• Directions
What is needed is each line of the data below that holds the string "will".

↓↓↓

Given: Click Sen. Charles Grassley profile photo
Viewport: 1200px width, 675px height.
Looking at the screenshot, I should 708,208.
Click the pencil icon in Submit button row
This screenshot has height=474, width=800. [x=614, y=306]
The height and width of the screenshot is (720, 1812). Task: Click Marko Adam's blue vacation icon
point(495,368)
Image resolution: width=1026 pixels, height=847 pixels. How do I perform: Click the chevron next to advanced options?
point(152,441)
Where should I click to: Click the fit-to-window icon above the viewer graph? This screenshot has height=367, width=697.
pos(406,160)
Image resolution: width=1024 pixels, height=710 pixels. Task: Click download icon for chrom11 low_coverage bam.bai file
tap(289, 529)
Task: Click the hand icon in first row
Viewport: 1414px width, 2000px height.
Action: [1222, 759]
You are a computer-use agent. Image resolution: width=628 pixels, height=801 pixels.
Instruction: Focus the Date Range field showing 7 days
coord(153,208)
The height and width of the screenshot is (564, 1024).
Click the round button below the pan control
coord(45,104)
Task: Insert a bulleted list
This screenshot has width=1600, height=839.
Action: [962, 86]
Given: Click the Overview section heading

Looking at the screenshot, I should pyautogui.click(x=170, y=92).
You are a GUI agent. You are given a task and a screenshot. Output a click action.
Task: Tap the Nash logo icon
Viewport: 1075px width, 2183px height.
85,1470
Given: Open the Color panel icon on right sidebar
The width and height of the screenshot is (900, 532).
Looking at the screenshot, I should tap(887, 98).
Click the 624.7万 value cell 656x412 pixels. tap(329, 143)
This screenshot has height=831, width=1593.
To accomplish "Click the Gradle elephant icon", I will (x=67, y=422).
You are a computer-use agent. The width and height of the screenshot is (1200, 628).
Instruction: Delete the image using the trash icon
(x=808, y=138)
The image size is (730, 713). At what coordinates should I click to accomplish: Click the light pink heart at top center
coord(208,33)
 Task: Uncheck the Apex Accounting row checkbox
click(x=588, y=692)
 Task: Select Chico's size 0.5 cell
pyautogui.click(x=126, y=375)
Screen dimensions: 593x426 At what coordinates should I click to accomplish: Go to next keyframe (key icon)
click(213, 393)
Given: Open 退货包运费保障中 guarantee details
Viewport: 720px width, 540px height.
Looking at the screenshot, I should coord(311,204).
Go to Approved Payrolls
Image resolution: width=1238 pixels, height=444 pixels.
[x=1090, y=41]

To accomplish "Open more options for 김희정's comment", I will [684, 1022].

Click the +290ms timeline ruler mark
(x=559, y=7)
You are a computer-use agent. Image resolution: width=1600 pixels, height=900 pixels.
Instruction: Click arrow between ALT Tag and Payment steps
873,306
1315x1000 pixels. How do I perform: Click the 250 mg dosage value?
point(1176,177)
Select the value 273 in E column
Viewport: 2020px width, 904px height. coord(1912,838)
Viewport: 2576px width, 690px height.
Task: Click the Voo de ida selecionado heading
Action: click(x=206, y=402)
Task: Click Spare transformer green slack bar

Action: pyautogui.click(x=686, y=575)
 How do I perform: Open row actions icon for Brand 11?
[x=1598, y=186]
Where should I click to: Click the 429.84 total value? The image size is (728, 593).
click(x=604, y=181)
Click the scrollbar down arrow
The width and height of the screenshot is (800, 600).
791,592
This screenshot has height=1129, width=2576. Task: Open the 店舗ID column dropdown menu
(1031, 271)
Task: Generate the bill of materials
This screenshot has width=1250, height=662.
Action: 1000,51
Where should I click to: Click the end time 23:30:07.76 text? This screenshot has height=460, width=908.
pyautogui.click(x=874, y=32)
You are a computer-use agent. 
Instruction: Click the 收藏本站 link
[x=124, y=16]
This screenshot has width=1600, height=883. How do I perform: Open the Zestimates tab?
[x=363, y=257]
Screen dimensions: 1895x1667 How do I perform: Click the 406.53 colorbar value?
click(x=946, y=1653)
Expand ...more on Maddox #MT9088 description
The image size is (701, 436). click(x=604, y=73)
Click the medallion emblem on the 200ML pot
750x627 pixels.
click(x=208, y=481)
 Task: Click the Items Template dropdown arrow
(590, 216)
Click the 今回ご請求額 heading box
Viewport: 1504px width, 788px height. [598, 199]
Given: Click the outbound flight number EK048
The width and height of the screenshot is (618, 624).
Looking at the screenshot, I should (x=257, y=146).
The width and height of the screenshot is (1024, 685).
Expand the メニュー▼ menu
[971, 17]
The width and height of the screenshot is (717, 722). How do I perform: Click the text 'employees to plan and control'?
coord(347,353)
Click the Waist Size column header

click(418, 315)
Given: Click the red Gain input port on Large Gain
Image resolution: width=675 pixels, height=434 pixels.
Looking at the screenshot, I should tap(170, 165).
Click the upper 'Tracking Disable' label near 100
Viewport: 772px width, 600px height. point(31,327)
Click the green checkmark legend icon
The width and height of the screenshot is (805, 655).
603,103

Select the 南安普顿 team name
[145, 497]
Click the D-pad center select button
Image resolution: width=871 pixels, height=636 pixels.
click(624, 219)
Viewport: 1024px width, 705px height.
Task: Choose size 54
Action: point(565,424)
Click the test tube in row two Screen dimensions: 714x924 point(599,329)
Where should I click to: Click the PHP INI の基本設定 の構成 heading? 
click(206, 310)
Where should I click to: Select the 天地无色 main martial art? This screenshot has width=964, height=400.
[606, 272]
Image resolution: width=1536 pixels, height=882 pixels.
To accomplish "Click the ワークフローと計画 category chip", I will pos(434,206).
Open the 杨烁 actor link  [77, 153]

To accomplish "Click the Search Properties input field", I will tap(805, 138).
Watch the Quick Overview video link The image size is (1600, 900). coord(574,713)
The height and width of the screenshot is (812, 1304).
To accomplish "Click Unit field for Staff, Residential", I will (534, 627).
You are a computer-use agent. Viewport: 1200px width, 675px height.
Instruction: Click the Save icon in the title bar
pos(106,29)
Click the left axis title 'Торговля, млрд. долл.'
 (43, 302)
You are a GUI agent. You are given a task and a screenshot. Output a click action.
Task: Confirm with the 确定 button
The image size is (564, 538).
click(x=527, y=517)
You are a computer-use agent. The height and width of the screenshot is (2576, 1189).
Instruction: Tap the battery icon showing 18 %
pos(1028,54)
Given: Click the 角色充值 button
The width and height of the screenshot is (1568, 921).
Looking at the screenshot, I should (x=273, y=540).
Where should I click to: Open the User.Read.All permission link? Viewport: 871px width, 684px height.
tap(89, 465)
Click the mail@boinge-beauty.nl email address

↑↑↑

• Result of the task
To accomplish "Click the Gradle elephant icon", I will (x=67, y=422).
To accomplish "Open more options for 김희정's comment", I will [684, 1022].
To accomplish "Click the ワークフローと計画 category chip", I will pos(434,206).
To accomplish "Click the Search Properties input field", I will tap(805, 138).
To accomplish "Click Unit field for Staff, Residential", I will (534, 627).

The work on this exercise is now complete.